Recovery will take time. The Organization for Economic Cooperation & Development predicts growth of 2.6% in 2010, after a 5.9% plunge in gross domestic product this year. Still, the Istanbul Stock Exchange is up 77% this year, and the lira has climbed 23% against the dollar since March.
One factor affecting investor confidence in the economy is the Prime Minister himself. Some Turks worry about the Islamist roots of his Justice & Development Party. The fear among secularists is that Erdogan wants to turn Turkey into a version of Saudi Arabia, forcing women to stay at home and banning alcohol. If that is his goal, Erdogan has a long way to go in Istanbul. While some women wear head scarves, plenty don't.

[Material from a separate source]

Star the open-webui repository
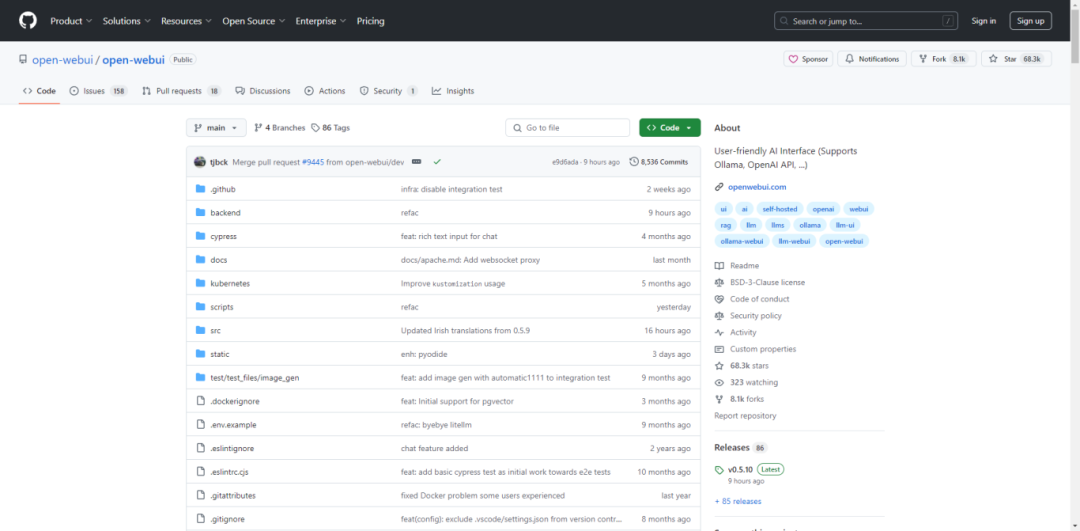pyautogui.click(x=1016, y=59)
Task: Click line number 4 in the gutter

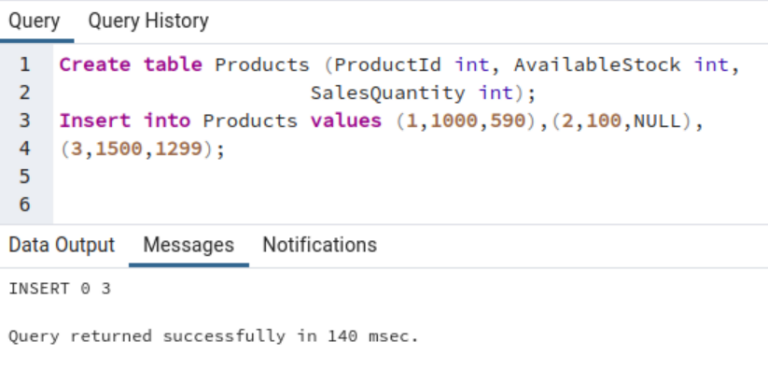Action: click(24, 148)
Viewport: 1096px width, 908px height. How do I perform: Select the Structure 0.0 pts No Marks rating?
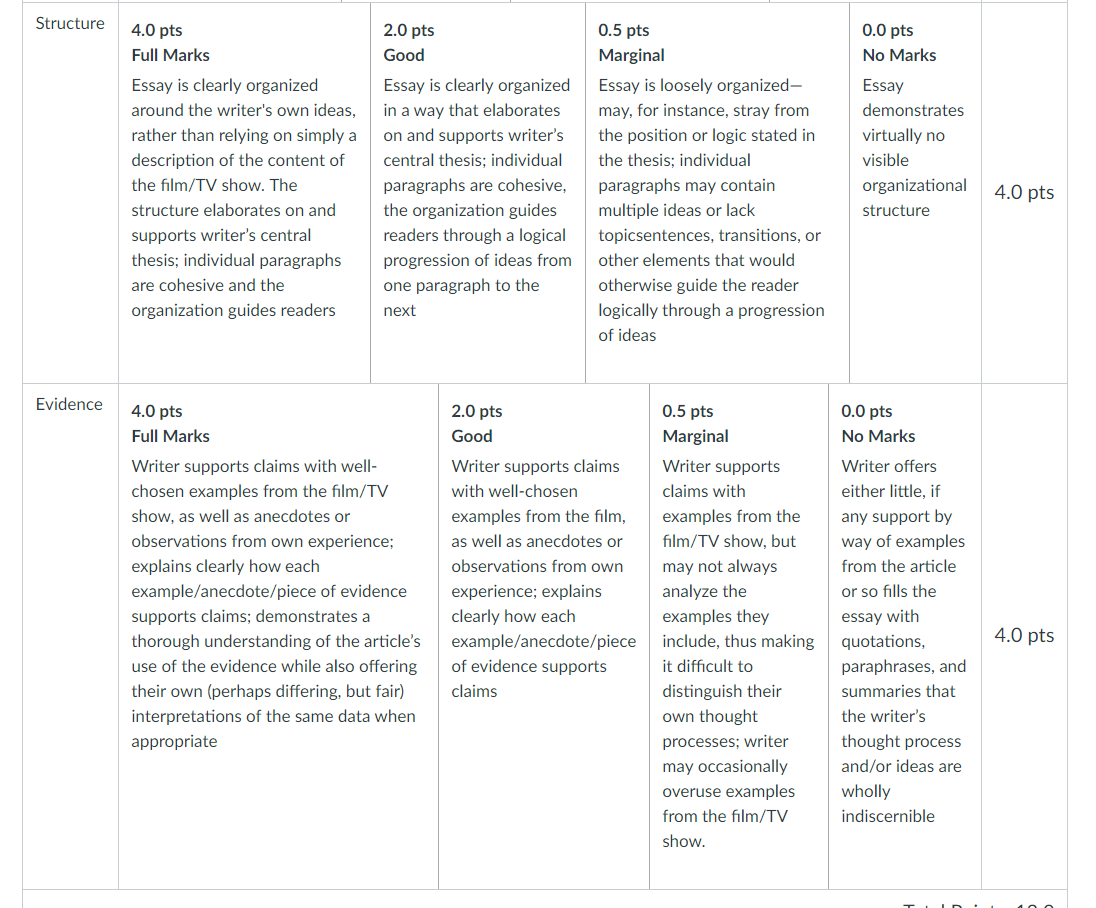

And at night the alleyways of central Istanbul are crowded with tables of young people quaffing mugs of Efes beer.
Critics also complain that Erdogan has slowed the pace of reform. And investors were shocked when the government recently fined Dogan Yayin, Turkey's largest media group, $2.5 billion for back taxes and penalties. The company's publications have criticized Erdogan in the past. Another cause for anxiety: taxes. The tax regime hits some industries, such as telecom, harder than others, while half of wage earners aren't legally registered and don't pay taxes. That puts multinationals that play by the rules at a disadvantage to local rivals. "The tax system is a disaster," says A. Rahsan Cebe, managing partner of Cushman & Wakefield in Turkey and chairman of the lobby group American Business Forum in the country. Some businesspeople also think Erdogan should negotiate a new loan with the IMF, which would stabilize long-term finances.
Still, most observers are betting that moderation will prevail and Turkey will stay on a reform path. Adem Dogan, a 27-year-old Istanbul plumber, sees a bright future. He has expanded his business by spending $400 a month to advertise on Google. Says Dogan: "Before we had 100 customers, now we have 2,500."